Le bonheur de lui plaire est le seul où j'aspire.

NERON.

Elle vous l'a promis, vous lui plairez toujours.

BRITANNICUS.

Je ne sais pas du moins épier ses discours :
Je la laisse expliquer sur tout ce qui me touche;
Et ne me cache point pour lui fermer la bouche.

NERON.

Je vous entends. Hé bien, gardes!

JUNIE.

Que faites-vous?

C'est votre frère.
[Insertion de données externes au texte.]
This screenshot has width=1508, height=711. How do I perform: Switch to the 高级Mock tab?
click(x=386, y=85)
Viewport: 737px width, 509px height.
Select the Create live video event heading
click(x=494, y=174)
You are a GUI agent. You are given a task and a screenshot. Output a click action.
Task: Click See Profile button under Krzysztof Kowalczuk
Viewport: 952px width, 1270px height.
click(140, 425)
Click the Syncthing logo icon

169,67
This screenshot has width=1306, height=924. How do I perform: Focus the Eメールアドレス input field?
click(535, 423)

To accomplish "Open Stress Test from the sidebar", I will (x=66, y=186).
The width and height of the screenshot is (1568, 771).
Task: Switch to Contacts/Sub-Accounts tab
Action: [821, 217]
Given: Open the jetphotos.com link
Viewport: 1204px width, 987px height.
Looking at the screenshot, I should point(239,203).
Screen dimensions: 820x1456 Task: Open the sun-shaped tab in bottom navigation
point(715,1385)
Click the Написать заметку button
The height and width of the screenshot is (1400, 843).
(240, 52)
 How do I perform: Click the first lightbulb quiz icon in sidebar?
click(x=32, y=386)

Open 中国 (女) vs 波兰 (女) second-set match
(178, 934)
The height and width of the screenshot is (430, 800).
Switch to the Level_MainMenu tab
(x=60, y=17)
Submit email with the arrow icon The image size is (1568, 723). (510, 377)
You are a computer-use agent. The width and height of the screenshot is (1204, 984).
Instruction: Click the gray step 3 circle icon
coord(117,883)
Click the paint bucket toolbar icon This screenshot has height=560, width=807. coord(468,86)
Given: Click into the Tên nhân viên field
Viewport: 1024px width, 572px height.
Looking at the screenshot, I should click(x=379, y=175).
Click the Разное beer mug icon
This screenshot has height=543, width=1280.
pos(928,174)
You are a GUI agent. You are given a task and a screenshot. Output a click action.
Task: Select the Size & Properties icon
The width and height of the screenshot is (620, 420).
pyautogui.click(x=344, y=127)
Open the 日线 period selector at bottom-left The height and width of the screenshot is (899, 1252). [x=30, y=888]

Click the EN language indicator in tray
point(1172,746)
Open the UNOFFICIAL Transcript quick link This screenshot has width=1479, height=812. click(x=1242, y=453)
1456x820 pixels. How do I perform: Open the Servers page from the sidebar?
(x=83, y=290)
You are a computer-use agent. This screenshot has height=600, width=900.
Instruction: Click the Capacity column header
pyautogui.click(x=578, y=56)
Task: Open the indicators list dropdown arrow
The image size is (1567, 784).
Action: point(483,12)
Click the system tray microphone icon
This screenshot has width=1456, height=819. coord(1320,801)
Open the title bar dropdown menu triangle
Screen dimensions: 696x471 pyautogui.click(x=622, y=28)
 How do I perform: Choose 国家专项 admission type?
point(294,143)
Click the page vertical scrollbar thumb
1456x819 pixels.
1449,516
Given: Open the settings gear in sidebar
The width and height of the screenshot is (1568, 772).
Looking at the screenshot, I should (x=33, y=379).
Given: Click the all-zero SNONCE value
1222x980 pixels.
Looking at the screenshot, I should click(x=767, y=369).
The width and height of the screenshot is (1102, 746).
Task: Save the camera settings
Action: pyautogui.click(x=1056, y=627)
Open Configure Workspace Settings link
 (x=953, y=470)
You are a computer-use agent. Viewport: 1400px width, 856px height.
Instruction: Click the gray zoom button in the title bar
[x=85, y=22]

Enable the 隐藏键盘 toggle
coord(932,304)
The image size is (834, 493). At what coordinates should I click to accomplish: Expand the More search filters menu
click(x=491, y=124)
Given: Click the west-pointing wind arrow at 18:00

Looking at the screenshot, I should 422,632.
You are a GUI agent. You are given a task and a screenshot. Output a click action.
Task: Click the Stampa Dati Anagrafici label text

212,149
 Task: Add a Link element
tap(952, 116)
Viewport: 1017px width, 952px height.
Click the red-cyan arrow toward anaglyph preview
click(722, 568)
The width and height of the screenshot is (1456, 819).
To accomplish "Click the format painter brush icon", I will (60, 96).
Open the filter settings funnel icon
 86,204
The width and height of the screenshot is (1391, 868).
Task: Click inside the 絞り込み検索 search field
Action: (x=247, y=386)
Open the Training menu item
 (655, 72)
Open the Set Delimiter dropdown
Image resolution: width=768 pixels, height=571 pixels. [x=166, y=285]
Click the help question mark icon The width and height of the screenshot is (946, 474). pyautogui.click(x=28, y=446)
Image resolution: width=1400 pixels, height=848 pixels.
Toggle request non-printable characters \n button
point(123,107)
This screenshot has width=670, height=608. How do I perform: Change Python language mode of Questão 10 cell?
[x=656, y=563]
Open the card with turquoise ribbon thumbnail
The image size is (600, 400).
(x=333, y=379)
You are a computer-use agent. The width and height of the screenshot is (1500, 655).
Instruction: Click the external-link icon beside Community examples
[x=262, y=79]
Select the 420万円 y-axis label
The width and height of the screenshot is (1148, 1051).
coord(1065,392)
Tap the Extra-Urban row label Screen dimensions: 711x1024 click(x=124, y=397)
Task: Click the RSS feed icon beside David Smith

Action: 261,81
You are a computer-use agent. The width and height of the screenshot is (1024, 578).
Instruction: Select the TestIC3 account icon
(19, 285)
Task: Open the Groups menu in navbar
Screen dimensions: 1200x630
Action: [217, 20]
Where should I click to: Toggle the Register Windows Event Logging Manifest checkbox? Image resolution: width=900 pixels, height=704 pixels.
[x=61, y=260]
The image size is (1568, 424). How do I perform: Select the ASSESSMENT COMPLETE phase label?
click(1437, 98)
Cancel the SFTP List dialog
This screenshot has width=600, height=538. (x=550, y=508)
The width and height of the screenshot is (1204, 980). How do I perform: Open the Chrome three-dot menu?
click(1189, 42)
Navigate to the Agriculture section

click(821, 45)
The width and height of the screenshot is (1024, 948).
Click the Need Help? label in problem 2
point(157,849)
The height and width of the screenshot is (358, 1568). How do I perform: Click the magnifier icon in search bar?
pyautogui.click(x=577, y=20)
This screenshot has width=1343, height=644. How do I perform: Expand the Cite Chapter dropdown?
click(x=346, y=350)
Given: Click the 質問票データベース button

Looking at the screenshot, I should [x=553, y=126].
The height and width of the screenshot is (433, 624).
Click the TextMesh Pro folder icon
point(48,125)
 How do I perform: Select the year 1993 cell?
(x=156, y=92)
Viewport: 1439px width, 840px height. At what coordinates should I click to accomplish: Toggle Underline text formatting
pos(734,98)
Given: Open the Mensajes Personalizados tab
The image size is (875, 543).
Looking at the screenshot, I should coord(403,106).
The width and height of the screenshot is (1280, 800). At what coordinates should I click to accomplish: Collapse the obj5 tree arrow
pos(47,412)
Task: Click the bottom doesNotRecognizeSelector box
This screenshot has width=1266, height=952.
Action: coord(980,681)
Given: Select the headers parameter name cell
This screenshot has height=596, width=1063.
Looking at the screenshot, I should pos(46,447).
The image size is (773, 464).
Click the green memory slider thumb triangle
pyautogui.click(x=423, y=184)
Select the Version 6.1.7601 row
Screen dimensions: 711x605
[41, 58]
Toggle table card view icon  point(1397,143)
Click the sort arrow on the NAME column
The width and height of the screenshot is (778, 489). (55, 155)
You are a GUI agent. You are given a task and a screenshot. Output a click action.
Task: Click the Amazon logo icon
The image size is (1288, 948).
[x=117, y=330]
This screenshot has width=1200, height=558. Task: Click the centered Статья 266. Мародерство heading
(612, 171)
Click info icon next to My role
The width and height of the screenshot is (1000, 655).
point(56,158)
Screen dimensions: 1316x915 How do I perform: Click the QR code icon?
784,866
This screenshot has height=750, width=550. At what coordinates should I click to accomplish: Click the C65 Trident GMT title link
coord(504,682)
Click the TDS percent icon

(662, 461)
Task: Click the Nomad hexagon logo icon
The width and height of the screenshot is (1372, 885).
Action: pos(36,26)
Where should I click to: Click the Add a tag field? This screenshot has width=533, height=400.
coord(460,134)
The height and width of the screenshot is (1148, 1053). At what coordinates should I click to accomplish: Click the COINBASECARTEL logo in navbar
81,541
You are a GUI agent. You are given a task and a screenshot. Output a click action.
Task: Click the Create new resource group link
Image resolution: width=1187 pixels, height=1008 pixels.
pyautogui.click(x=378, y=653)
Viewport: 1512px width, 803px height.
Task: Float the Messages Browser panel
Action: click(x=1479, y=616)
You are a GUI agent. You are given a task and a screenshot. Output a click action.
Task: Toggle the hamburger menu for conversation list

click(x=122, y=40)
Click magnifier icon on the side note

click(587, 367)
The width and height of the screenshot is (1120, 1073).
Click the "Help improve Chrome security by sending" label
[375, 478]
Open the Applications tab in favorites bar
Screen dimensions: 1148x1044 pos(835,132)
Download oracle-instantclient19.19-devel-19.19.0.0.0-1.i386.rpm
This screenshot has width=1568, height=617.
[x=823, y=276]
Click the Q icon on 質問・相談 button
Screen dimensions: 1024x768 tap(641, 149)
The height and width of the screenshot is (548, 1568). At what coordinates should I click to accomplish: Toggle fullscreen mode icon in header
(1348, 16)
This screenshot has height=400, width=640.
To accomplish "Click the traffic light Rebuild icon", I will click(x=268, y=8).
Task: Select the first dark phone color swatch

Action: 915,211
Hélas! c'est un amant jaloux.
Seigneur, mille malheurs persécutent sa vie :
Ah! son bonheur peut-il exciter votre envie?
Souffrez que, de vos cœurs rapprochant les liens,
Je me cache à vos yeux, et me dérobe aux siens.
Ma fuite arrêtera vos discordes fatales;
Seigneur, j'irai remplir le nombre des vestales.
Ne lui disputez plus mes vœux infortunés;
Souffrez que les dieux seuls en soient importunés.

NÉRON.

L'entreprise, madame, est étrange et soudaine.
Dans son appartement, gardes, qu'on la remène.
Gardez Britannicus dans celui de sa sœur.

BRITANNICUS.

C'est ainsi que Néron sait disputer un cœur!

JUNIE.

Prince, sans l'irriter, cédons à cet orage.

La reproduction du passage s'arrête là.